El rostro de Scyld perdió hasta el menor asombro de inteligencia. Se quedó con la boca abierta, y sólo al cabo de largo rato consiguió articular:

—¡Rhiannon!

8 - La criatura de las Tinieblas

Ywain fijó su penetrante mirada en Carse.

—Él conoce el secreto de la Tumba, Scyld. Debe saberlo, puesto que poseía la espada. —Hizo una pausa, y cuando volvió a hablar, sus palabras fueron casi inaudibles, como si hablara consigo misma no atreviéndose a formular su pensamiento en voz alta—. Un secreto peligroso. Tan peligroso, que casi desearía…

Se interrumpió como si ya hubiera dicho demasiado. ¿Tal vez lanzó una rápida ojeada a la puerta entreabierta?

Luego se dirigió a Carse con su tono imperioso habitual:

—Voy a darte otra oportunidad, esclavo. ¿Dónde está la Tumba de Rhiannon? —Carse meneó la cabeza.

—No sé nada —replicó, apoyándose en el hombro de Boghaz para no caer desmayado.

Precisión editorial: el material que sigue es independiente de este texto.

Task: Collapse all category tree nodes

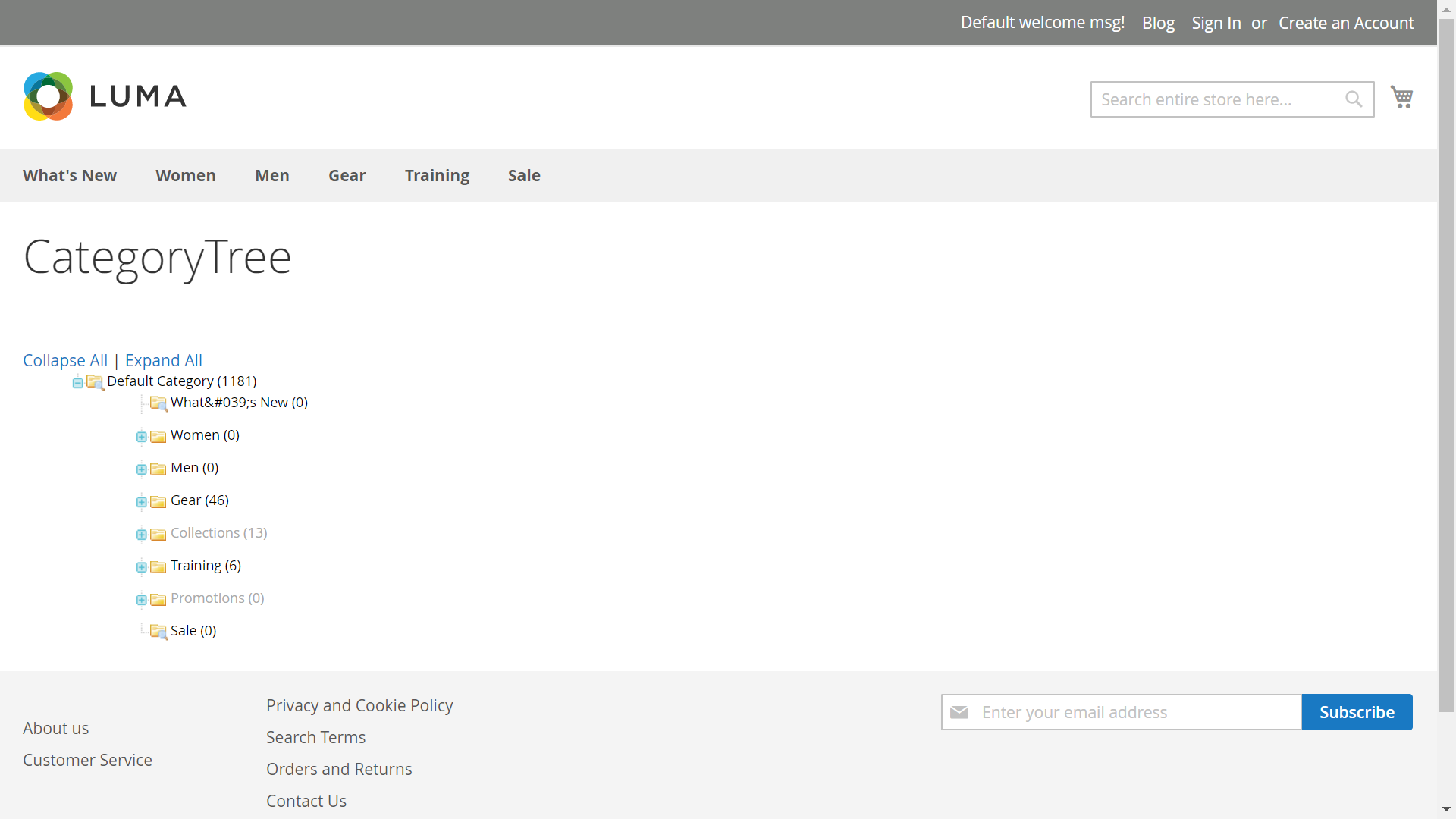Action: [x=65, y=360]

Bajo sus pies, la alfombra estaba manchada de gotas rojas, y le parecía ver el rostro de Ywain a una gran distancia.

Scyld dijo roncamente:

—Dejádmelo a mí, Alteza.

—No; en el estado en que se encuentra, tus métodos no sirven. No quiero que muera todavía. Debo… ocuparme de este asunto.